Three years ago, someone very important to me attempted to educate me on white privilege and explain how I had benefited from it all my life and will continue benefiting from it. She informed me that by not recognizing the existence of my privilege, I was contributing to racism. Unfortunately, I was nowhere near ready to accept that. Guilt would have been an appropriate, healthy emotion for me to feel when confronted with the fact that systemic racism not only existed in the United States, but that I was part of that problem. However, guilt was nowhere to be found. In its place, an overwhelming feeling of carried shame stood proudly. Guilt and carried shame often get convoluted in our society, so I believe it’s important to define them. In the precise words of Pia Mellody, renowned lecturer and author of Facing Codepence, “guilt is an uncomfortable or gnawing feeling in the abdomen about an action or thought that transgresses our value system, accompanied by a sense of wrongness”(Mellody, 1989, 95). Put simply, guilt is feeling bad about a particular behavior that goes against our values, in my case, contributing to systemic racism in America. On the other hand, when experiencing carried shame, “we may feel mortified, worthless, and horrible about ourselves” and experience “a dreadful sense of inadequacy”(Mellody, 1989, 98-9). In other words, I didn’t just feel bad about my past actions, I felt like I was bad. Overwhelming feelings of inadequacy consumed me as I struggled to process this. Having a dysfunctional understanding of my innate human worth and difficulty experiencing appropriate levels of self-esteem, I was in no position to work through this emotion. In order to protect my ego from the truth, defense mechanisms such as denial, rationalization, and minimization came to my rescue. My response went something like this “How could I be privileged when I was raised in a low-class family by a single mom? How could I be privileged when I was working five nights a week to put myself through college?” At that point, I was throwing out just about every excuse in the book to dodge this feeling and avoid confronting my character defects. 

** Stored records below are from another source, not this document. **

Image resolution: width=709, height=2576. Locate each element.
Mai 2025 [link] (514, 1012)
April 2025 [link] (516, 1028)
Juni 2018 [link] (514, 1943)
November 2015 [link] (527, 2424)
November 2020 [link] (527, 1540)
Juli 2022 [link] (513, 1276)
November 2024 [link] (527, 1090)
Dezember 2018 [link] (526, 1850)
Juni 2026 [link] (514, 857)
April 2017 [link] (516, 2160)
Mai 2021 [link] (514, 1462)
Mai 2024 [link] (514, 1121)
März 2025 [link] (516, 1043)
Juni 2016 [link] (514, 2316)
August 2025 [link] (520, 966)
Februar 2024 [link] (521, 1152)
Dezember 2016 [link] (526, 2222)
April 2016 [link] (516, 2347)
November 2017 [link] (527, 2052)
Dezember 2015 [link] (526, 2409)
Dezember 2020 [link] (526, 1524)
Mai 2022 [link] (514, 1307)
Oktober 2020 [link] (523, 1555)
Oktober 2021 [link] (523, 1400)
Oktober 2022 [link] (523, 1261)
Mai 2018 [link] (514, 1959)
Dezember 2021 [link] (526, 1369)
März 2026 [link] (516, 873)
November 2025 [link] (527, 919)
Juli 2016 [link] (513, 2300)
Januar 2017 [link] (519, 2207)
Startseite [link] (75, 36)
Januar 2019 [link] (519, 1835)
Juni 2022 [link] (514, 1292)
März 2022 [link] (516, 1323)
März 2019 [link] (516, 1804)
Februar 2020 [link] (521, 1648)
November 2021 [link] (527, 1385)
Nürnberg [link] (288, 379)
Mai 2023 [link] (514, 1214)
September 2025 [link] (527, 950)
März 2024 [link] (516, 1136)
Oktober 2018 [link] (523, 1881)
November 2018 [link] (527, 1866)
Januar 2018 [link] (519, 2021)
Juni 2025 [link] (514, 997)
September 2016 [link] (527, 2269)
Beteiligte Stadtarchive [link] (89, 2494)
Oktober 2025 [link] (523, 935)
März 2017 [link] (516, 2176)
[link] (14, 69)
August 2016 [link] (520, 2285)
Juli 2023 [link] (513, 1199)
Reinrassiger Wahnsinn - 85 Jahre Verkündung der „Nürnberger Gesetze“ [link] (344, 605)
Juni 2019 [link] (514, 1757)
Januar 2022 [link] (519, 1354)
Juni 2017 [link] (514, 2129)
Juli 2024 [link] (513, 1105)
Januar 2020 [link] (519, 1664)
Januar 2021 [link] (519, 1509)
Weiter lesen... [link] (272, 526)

Fast forward a year or so, a bad breakup and a bit of divine intervention landed me on a couch face to face with a therapist. For the first time in my life, I was introduced to healthy change. In therapy, I learned to cultivate self-esteem through unconditional human worth, love, and growth. As time went on, I learned to shut my mouth, lend my ears, and open my heart. By listening to the stories of others, I learned that simply labeling myself as a ‘non-racist’ was not enough; I needed to be anti-racist if I wanted to be an ally. As someone who has recently experienced hard change, I know that change isn’t possible without honesty and vulnerability, which are characteristics that many people in the US lack. So, I’ll share my honest feelings on the state of our nation. In the present moment, I feel discouraged as I watch my white friends and family wait for the noise to die, so they can readjust to their comfortable positions of complacent slumber, I feel frustrated as I watch the media gaslight the emotions of 400 years of oppression, and I feel guilty as I reflect on how many valuable, black souls had to be torn from this world before I was ready to look in the mirror. It’s important that I let these feelings sink in as I stand alongside those born into a system that doesn’t recognize their unconditional human value.


References:

Mellody, P., Miller, A. W., & Miller, J. K. (1989). Facing codependence: What it is,

where it comes from, how it sabotages our lives. San Francisco: Harper & Row.